I think about and write about loss a lot because I see so much of it in my clinical practice. No one can escape the emotions and feelings that come with it. No matter what type of loss, be it the death of a loved one or an ambiguous loss, such as the ability to accomplish tasks, loss is hard.
The holidays may be particularly hard when experiencing loss. Traditionally the holidays are a time of joyful anticipation. Traditions, decorating, gifts, spirituality, specialty foods, and the gathering of friends and family may be challenging and may change in the face of loss.
First, it is crucial to give ourselves compassion, grace and permission to grieve during this time. Second, understand that every person grieves differently and what works for someone else may not work for you. Examples of coping strategies for loss may include but are not limited to:
- Sharing feelings
- Connecting with others
- Choosing a specific time and place to talk about and feel the loss (like in a support group or in therapy)
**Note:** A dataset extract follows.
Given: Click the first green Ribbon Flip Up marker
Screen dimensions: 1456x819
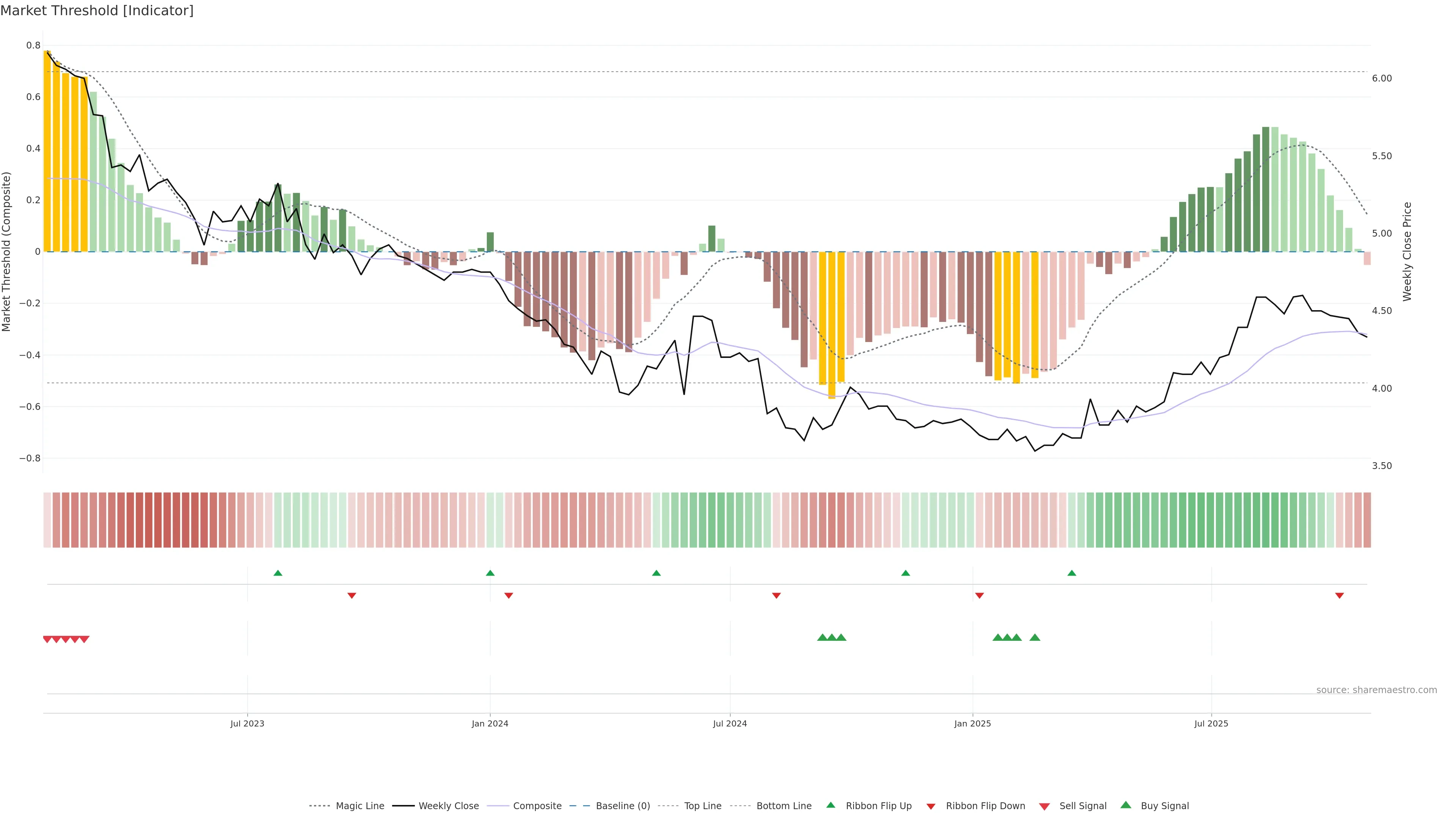Looking at the screenshot, I should 278,573.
- Breaking down the loss into manageable parts
- Looking for meaning in loss
- Seeking out information to help oneself understand grief
- Spiritual reliance and guidance
- Physical activity such as yoga or running
- Creative expression
Lastly, no matter what type of loss you may be experiencing, it is vital to understand that no one can ever truly know how you feel and vice versa. While it can be helpful to have people who can empathize, and to be empathetic toward others, honoring our own unique experiences around loss is critical to healing. While navigating loss, remember that if a coping strategy does not resonate with you, that’s okay. Sometimes you won’t know until you try. You may find tweaking something to better suit your values, beliefs and personality is the key to making a particular idea or strategy work for you.
While the plethora of coping strategies is too much to list here, Military OneSource has resources available to help you through your grief journey.